___ Rows

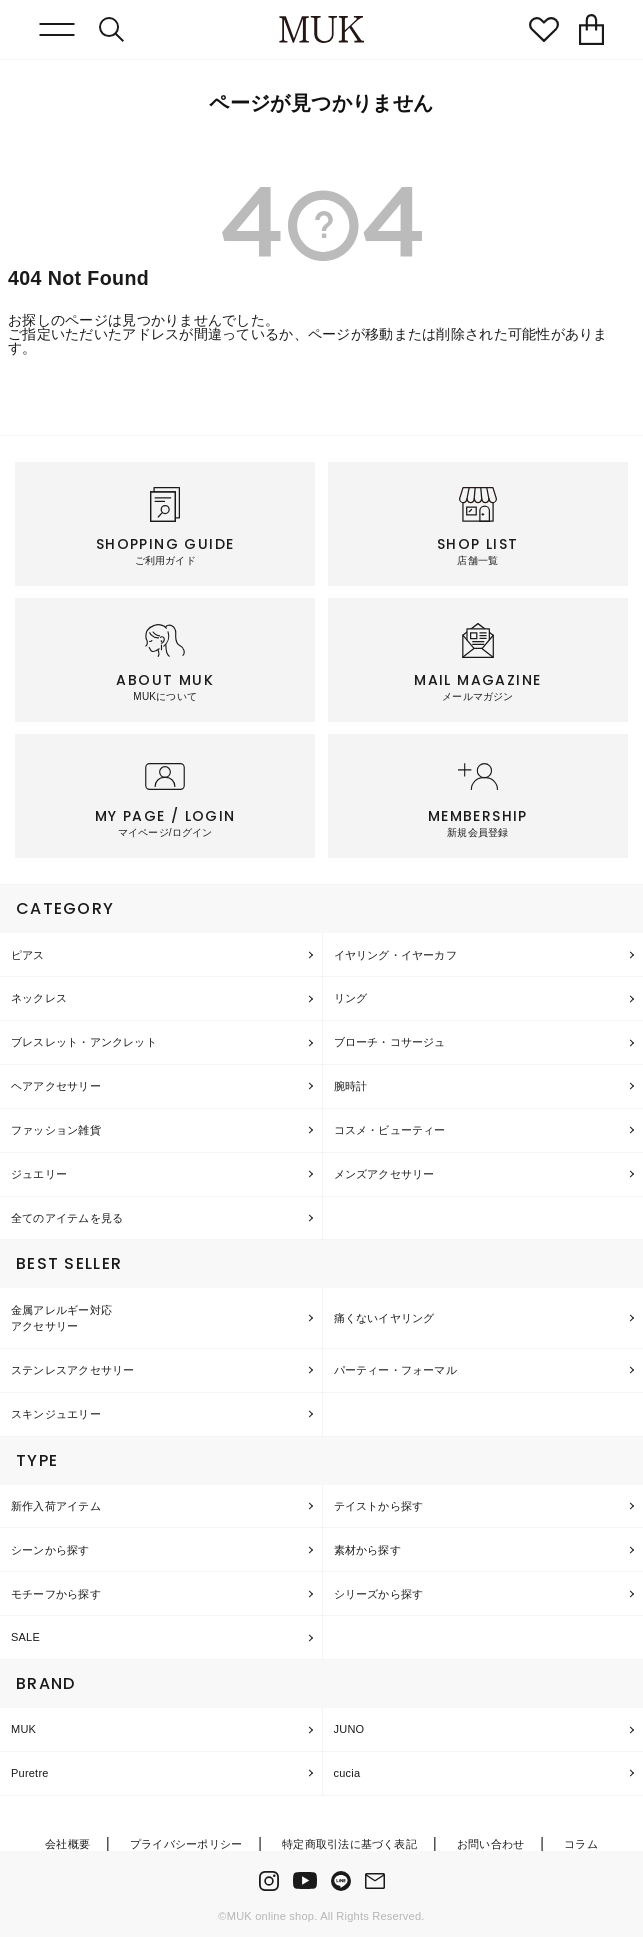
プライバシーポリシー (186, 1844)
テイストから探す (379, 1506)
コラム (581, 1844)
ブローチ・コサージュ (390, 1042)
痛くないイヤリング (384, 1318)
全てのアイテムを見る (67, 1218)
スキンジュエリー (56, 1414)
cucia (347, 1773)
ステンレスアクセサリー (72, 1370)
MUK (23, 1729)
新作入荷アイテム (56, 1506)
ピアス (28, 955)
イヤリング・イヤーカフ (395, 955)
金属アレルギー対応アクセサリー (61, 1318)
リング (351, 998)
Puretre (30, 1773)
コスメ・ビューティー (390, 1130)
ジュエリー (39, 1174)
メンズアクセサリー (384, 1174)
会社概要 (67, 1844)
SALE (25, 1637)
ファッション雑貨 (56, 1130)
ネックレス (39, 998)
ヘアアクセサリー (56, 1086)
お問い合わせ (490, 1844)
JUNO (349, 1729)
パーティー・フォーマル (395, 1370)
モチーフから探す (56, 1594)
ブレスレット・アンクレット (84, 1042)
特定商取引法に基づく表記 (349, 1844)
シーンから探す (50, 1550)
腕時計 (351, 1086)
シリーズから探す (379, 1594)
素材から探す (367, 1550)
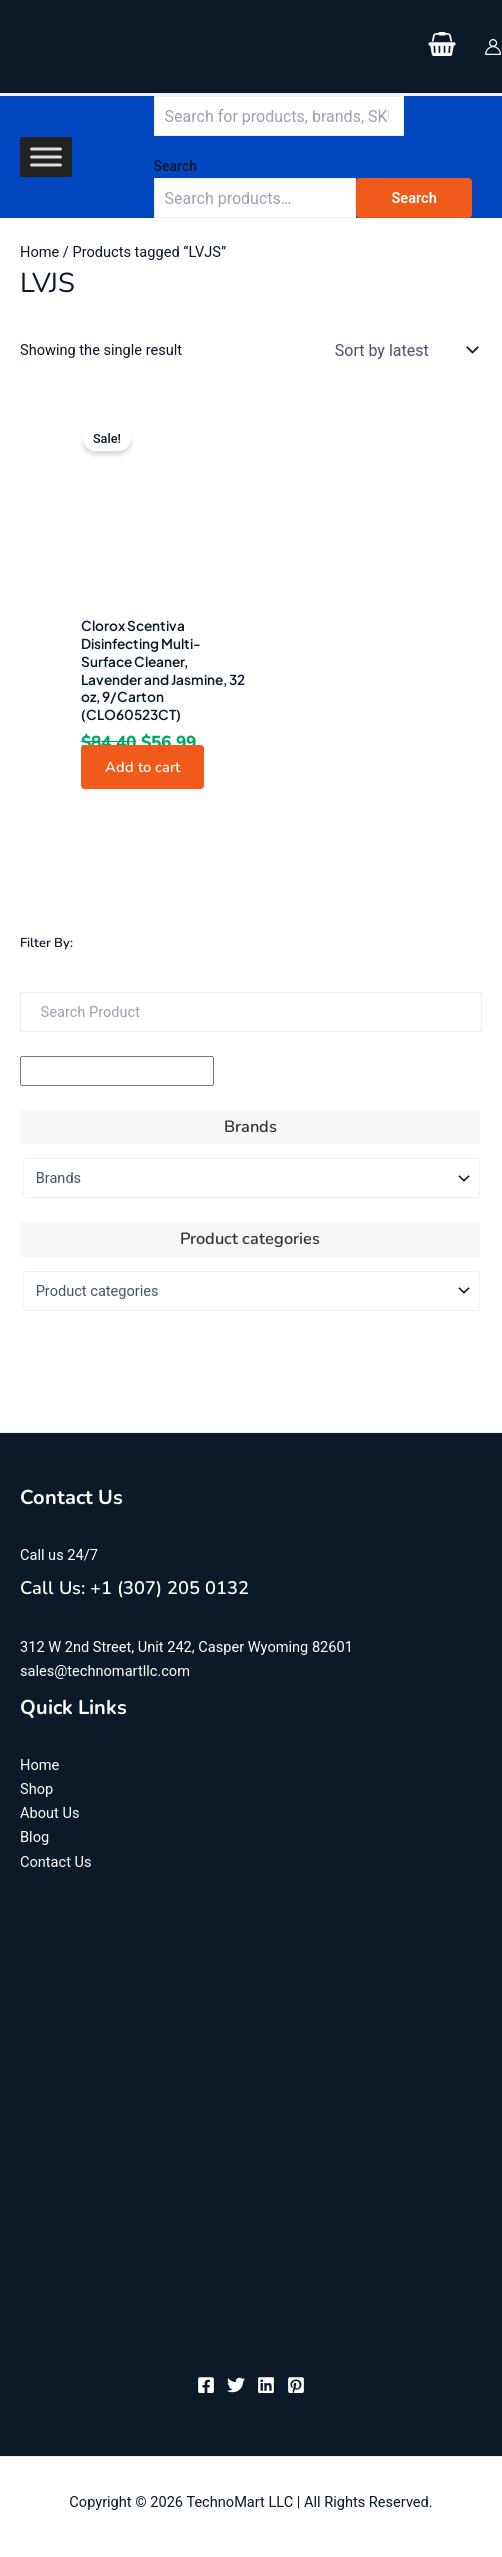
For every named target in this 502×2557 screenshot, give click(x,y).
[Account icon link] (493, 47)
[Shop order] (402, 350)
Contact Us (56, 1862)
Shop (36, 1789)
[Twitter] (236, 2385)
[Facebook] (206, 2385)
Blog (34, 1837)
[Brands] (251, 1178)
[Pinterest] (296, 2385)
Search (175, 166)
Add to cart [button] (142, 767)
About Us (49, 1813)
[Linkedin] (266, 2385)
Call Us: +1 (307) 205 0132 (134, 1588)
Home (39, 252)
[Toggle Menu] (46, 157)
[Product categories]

______

Can you rescale the lines from the one with "テイストから探す (379, 1506)" up to and including the last line, writing each one out again, requests included, with every coordinate in the answers multiplied by 1.3 and rounded to a whole number, halves going up? Leave the pictures out.

テイストから探す (493, 1958)
コラム (755, 2397)
ブローチ・コサージュ (507, 1355)
痛くないイヤリング (499, 1713)
全てのアイテムを見る (87, 1583)
スキンジュエリー (73, 1838)
cucia (451, 2305)
ステンレスアクセサリー (94, 1781)
MUK (30, 2248)
新作入荷アイテム (73, 1958)
ピアス (36, 1242)
イヤリング・イヤーカフ (514, 1242)
金属アレルギー対応アクセサリー (79, 1713)
リング (456, 1297)
Puretre (39, 2305)
コスメ・ビューティー (507, 1469)
ジュエリー (51, 1526)
メンズアクセサリー (499, 1526)
会社概要 (87, 2397)
SALE (33, 2128)
ファッション雑貨 (73, 1469)
ネックレス (51, 1297)
ヘアアクセサリー (73, 1412)
お問い合わせ (637, 2397)
JUNO (454, 2248)
パーティー・フォーマル (514, 1781)
モチーフから探す (73, 2072)
ブレスレット・アンクレット (109, 1355)
特定商取引法に基づく表記 (454, 2397)
シーンから探す (65, 2015)
腕時計 (456, 1412)
シリーズから探す (493, 2072)
素材から探す (477, 2015)
For every named target in this 502×2557 screenshot, give click(x,y).
[Account icon link] (641, 61)
[Shop order] (523, 455)
Contact Us (73, 2421)
Shop (47, 2326)
[Twitter] (307, 3101)
[Facebook] (268, 3101)
Blog (44, 2388)
[Brands] (326, 1531)
[Pinterest] (385, 3101)
Search (228, 216)
Add to cart [button] (185, 997)
About Us (64, 2357)
[Linkedin] (346, 3101)
Call Us: +1 (307) 205 0132 (174, 2064)
Home (51, 328)
[Toggle Menu] (60, 204)
[Product categories]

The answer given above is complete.